EXERCISE: Below are records; print only the lines from the line containing "765x616 pixels. Task: Select" to the end, both included, reproduced exactly and without the pictures.

Saved entries:
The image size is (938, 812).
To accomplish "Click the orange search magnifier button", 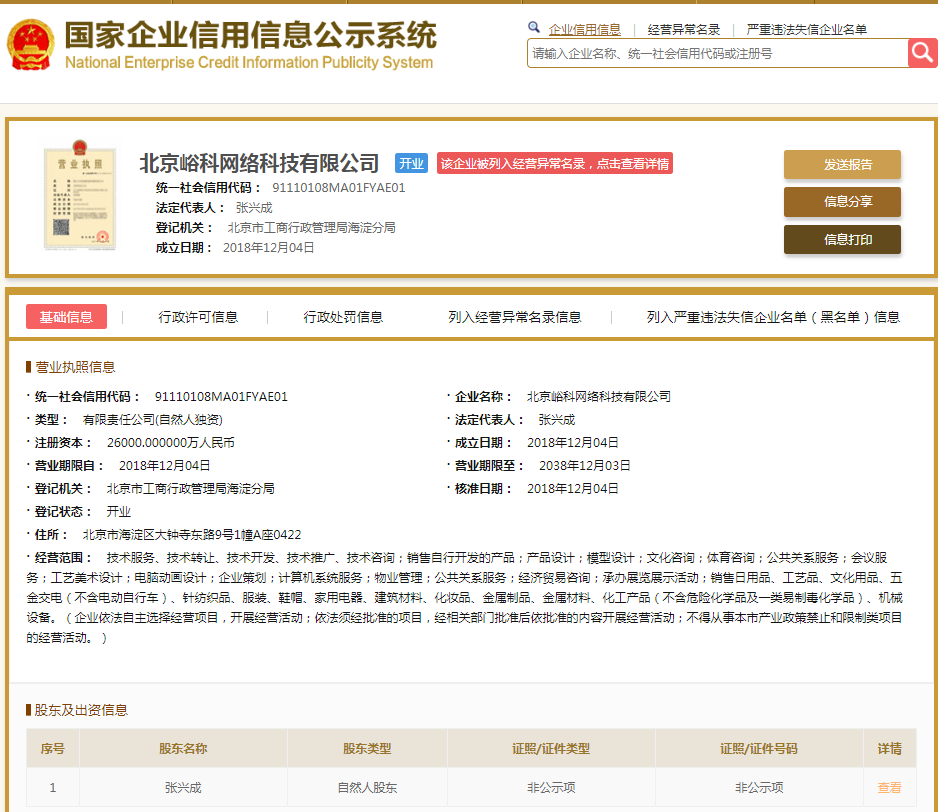I will (x=922, y=53).
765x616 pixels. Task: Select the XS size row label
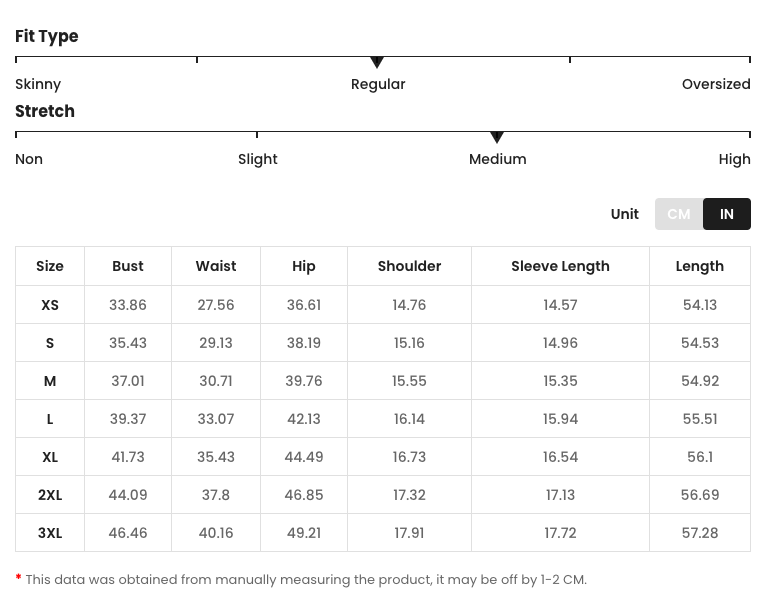(x=50, y=305)
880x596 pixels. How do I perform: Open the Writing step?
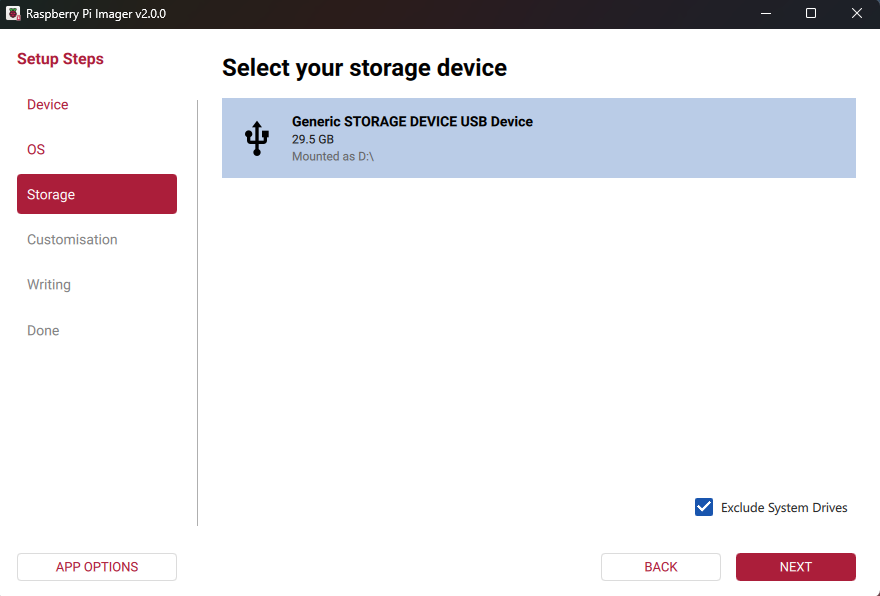tap(49, 284)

WORKED SOLUTION:
765x616 pixels. Task: Select the XS size row label
(x=50, y=305)
880x596 pixels. How do I perform: Open the Writing step?
tap(49, 284)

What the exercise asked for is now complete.